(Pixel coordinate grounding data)
━━━━━━━━━━━━━━━━

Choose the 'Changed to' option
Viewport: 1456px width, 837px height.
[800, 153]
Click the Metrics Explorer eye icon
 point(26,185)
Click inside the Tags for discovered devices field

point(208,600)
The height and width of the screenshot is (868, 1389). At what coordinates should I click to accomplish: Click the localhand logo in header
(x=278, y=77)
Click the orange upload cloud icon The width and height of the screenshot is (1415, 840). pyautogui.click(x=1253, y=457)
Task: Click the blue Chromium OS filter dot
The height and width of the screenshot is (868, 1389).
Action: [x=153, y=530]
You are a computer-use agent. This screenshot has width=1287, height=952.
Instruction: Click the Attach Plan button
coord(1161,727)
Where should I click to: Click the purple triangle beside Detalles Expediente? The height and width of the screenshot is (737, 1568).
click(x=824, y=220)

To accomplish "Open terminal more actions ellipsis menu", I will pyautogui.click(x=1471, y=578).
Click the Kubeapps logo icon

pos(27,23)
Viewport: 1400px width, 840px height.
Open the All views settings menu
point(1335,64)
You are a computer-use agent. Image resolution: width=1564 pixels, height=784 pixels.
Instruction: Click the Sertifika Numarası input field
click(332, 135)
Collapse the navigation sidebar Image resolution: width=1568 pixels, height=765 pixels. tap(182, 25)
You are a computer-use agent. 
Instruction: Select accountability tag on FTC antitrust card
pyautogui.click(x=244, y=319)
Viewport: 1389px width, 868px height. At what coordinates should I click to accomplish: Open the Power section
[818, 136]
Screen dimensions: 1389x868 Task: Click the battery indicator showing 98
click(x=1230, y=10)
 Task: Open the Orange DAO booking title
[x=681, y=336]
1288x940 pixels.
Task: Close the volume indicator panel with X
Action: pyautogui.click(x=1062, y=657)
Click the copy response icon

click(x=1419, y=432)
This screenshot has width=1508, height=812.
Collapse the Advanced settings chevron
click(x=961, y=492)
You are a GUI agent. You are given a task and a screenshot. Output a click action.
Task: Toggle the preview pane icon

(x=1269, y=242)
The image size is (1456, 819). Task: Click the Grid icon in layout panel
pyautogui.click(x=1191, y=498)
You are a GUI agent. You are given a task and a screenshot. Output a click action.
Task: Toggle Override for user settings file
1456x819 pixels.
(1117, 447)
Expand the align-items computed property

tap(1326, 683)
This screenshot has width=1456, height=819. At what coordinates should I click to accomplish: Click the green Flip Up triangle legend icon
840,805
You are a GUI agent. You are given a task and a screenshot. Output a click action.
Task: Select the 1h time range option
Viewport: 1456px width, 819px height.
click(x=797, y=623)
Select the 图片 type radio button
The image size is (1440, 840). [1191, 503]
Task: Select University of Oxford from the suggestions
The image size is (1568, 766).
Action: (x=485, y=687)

━━━━━━━━━━━━━━━━

WHAT THE EXERCISE ASKS: Retype each record. Keep every character as it is.

SOLUTION TO THIS TASK:
Choose the 'Changed to' option
Viewport: 1456px width, 837px height.
[800, 153]
Click the Metrics Explorer eye icon
 point(26,185)
Click inside the Tags for discovered devices field

point(208,600)
The height and width of the screenshot is (868, 1389). At what coordinates should I click to accomplish: Click the localhand logo in header
(x=278, y=77)
Click the orange upload cloud icon The width and height of the screenshot is (1415, 840). pyautogui.click(x=1253, y=457)
Task: Click the blue Chromium OS filter dot
The height and width of the screenshot is (868, 1389).
Action: [x=153, y=530]
You are a computer-use agent. This screenshot has width=1287, height=952.
Instruction: Click the Attach Plan button
coord(1161,727)
Where should I click to: Click the purple triangle beside Detalles Expediente? The height and width of the screenshot is (737, 1568).
click(x=824, y=220)

To accomplish "Open terminal more actions ellipsis menu", I will pyautogui.click(x=1471, y=578).
Click the Kubeapps logo icon

pos(27,23)
Viewport: 1400px width, 840px height.
Open the All views settings menu
point(1335,64)
You are a computer-use agent. Image resolution: width=1564 pixels, height=784 pixels.
Instruction: Click the Sertifika Numarası input field
click(332, 135)
Collapse the navigation sidebar Image resolution: width=1568 pixels, height=765 pixels. tap(182, 25)
You are a computer-use agent. 
Instruction: Select accountability tag on FTC antitrust card
pyautogui.click(x=244, y=319)
Viewport: 1389px width, 868px height. At what coordinates should I click to accomplish: Open the Power section
[818, 136]
Screen dimensions: 1389x868 Task: Click the battery indicator showing 98
click(x=1230, y=10)
 Task: Open the Orange DAO booking title
[x=681, y=336]
1288x940 pixels.
Task: Close the volume indicator panel with X
Action: pyautogui.click(x=1062, y=657)
Click the copy response icon

click(x=1419, y=432)
This screenshot has width=1508, height=812.
Collapse the Advanced settings chevron
click(x=961, y=492)
You are a GUI agent. You are given a task and a screenshot. Output a click action.
Task: Toggle the preview pane icon

(x=1269, y=242)
The image size is (1456, 819). Task: Click the Grid icon in layout panel
pyautogui.click(x=1191, y=498)
You are a GUI agent. You are given a task and a screenshot. Output a click action.
Task: Toggle Override for user settings file
1456x819 pixels.
(1117, 447)
Expand the align-items computed property

tap(1326, 683)
This screenshot has width=1456, height=819. At what coordinates should I click to accomplish: Click the green Flip Up triangle legend icon
840,805
You are a GUI agent. You are given a task and a screenshot. Output a click action.
Task: Select the 1h time range option
Viewport: 1456px width, 819px height.
click(x=797, y=623)
Select the 图片 type radio button
The image size is (1440, 840). [1191, 503]
Task: Select University of Oxford from the suggestions
The image size is (1568, 766).
Action: (x=485, y=687)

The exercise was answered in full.